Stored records
▼▼▼

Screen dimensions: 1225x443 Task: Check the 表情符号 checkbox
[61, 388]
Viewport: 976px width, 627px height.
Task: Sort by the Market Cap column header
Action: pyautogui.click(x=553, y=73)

▲▲▲

Recopy all of the records verbatim.

Screen dimensions: 1225x443 Task: Check the 表情符号 checkbox
[61, 388]
Viewport: 976px width, 627px height.
Task: Sort by the Market Cap column header
Action: pyautogui.click(x=553, y=73)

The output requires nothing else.